In the records below, please retype word for word every line from the one containing "Viewport: 627px width, 470px height." through the final one, both included, and nothing else.

**Working data:**
_ _ _
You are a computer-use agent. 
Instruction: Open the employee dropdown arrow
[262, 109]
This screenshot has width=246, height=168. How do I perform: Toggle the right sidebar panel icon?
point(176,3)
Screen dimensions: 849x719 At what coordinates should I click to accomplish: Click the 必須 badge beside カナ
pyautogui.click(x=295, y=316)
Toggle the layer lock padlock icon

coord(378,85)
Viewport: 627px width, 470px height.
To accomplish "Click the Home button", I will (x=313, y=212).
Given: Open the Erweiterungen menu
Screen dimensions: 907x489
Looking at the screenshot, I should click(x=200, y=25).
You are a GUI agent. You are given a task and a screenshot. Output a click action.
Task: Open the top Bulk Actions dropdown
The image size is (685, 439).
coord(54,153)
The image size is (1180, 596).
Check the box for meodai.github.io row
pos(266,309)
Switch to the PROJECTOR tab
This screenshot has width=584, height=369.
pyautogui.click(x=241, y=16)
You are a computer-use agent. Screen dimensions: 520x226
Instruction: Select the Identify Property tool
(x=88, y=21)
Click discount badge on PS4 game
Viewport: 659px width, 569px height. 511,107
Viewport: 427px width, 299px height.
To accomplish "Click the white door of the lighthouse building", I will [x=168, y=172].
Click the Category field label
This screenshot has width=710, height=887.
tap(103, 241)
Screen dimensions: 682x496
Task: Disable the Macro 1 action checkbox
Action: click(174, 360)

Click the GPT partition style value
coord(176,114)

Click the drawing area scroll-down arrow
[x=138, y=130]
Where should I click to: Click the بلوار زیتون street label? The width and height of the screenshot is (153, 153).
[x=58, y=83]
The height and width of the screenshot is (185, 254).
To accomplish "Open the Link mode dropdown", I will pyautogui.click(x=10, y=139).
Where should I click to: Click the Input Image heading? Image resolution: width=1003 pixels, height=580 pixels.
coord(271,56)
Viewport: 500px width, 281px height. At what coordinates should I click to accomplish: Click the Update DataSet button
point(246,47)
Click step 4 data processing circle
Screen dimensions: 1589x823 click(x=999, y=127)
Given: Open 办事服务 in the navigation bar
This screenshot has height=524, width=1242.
_ _ _
**Result:**
Viewport: 627px width, 470px height.
To accomplish "Click the Home button", I will (x=313, y=212).
Given: Open the Erweiterungen menu
Screen dimensions: 907x489
Looking at the screenshot, I should click(x=200, y=25).
You are a GUI agent. You are given a task and a screenshot. Output a click action.
Task: Open the top Bulk Actions dropdown
The image size is (685, 439).
coord(54,153)
The image size is (1180, 596).
Check the box for meodai.github.io row
pos(266,309)
Switch to the PROJECTOR tab
This screenshot has width=584, height=369.
pyautogui.click(x=241, y=16)
You are a computer-use agent. Screen dimensions: 520x226
Instruction: Select the Identify Property tool
(x=88, y=21)
Click discount badge on PS4 game
Viewport: 659px width, 569px height. 511,107
Viewport: 427px width, 299px height.
To accomplish "Click the white door of the lighthouse building", I will [x=168, y=172].
Click the Category field label
This screenshot has width=710, height=887.
tap(103, 241)
Screen dimensions: 682x496
Task: Disable the Macro 1 action checkbox
Action: click(174, 360)

Click the GPT partition style value
coord(176,114)

Click the drawing area scroll-down arrow
[x=138, y=130]
Where should I click to: Click the بلوار زیتون street label? The width and height of the screenshot is (153, 153).
[x=58, y=83]
The height and width of the screenshot is (185, 254).
To accomplish "Open the Link mode dropdown", I will pyautogui.click(x=10, y=139).
Where should I click to: Click the Input Image heading? Image resolution: width=1003 pixels, height=580 pixels.
coord(271,56)
Viewport: 500px width, 281px height. At what coordinates should I click to accomplish: Click the Update DataSet button
point(246,47)
Click step 4 data processing circle
Screen dimensions: 1589x823 click(x=999, y=127)
Given: Open 办事服务 in the navigation bar
This screenshot has height=524, width=1242.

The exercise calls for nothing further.